Mengunyah es batu sering kali terlihat sebagai kebiasaan ringan untuk menghilangkan rasa haus atau sekadar iseng. Namun, para ahli kesehatan mengingatkan bahwa kebiasaan ini bisa menyimpan tanda masalah medis serius. Dalam dunia medis, kondisi ini dikenal dengan istilah pagophagia, yakni salah satu bentuk gangguan makan pica, keinginan mengonsumsi benda yang bukan makanan. Pagophagia sering dikaitkan dengan anemia dan defisiensi zat besi. Kondisi ketika tubuh kekurangan zat besi sehingga memengaruhi produksi sel darah merah. Gejala yang muncul antara lain tubuh terasa lemas, sakit kepala, hingga jantung berdebar. Kebiasaan mengunyah es batu yang berlangsung terus-menerus bisa menjadi sinyal tubuh tengah mengalami defisiensi tersebut.
Risiko Kesehatan dan Pandangan Medis
Selain berhubungan dengan anemia, mengunyah es batu berlebihan juga bisa berdampak buruk pada kesehatan mulut.
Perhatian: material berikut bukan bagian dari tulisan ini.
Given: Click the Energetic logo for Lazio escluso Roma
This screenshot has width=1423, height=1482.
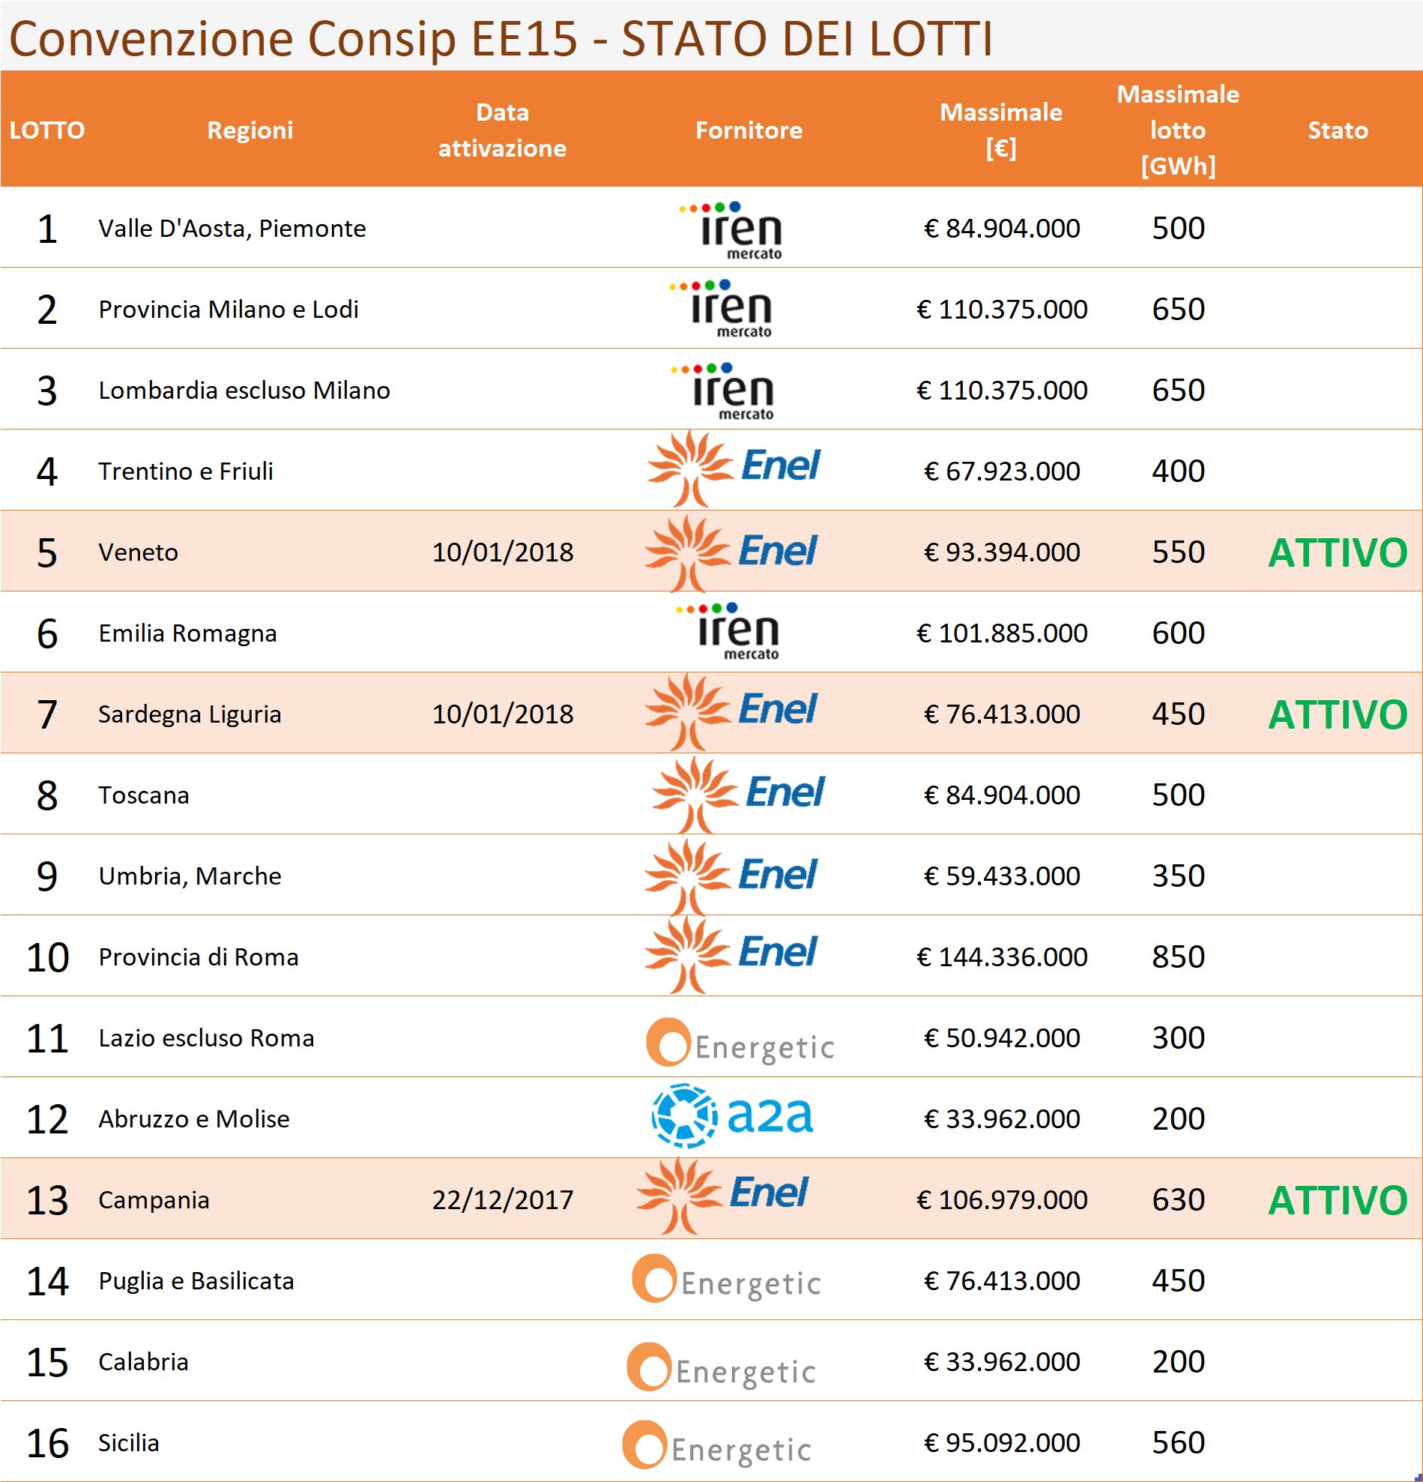Looking at the screenshot, I should click(x=741, y=1043).
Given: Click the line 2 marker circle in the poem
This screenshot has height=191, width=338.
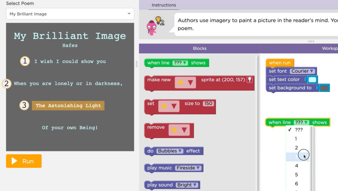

Tekstur es yang keras dapat menyebabkan kerusakan gigi, iritasi gusi, bahkan luka pada lidah. Laman medis WebMD menegaskan, keinginan kuat untuk terus mengunyah es biasanya bukan sekadar kebiasaan, melainkan gejala yang patut diperhatikan. Beberapa penelitian juga menemukan bahwa penderita anemia merasa lebih waspada dan berenergi setelah mengunyah es. Meski manfaat tersebut tidak menutupi risiko jangka panjangnya. Dokter umumnya menyarankan penderita yang mengalami kebiasaan ini untuk segera melakukan pemeriksaan darah dan, bila perlu, mengonsumsi suplemen zat besi sesuai anjuran medis.
Pentingnya Kesadaran Dini
Fenomena pagophagia memberi pelajaran penting tentang bagaimana tubuh kerap mengirimkan sinyal lewat kebiasaan kecil yang dianggap sepele. Mengabaikan tanda seperti ini dapat menunda diagnosis penyakit yang sebenarnya bisa ditangani lebih cepat. Kesadaran masyarakat untuk lebih peka terhadap perubahan perilaku makan sangat diperlukan. Apalagi jika kebiasaan mengunyah es berlangsung terus-menerus tanpa alasan jelas. Di sisi lain, informasi yang tepat mengenai kaitan pagophagia dengan anemia membantu publik memahami bahwa menjaga asupan nutrisi, khususnya zat besi, merupakan langkah penting untuk mencegah gangguan kesehatan. Dengan demikian, bukan sekadar berhenti mengunyah es, tetapi juga memperhatikan kondisi tubuh secara menyeluruh agar kualitas hidup tetap terjaga.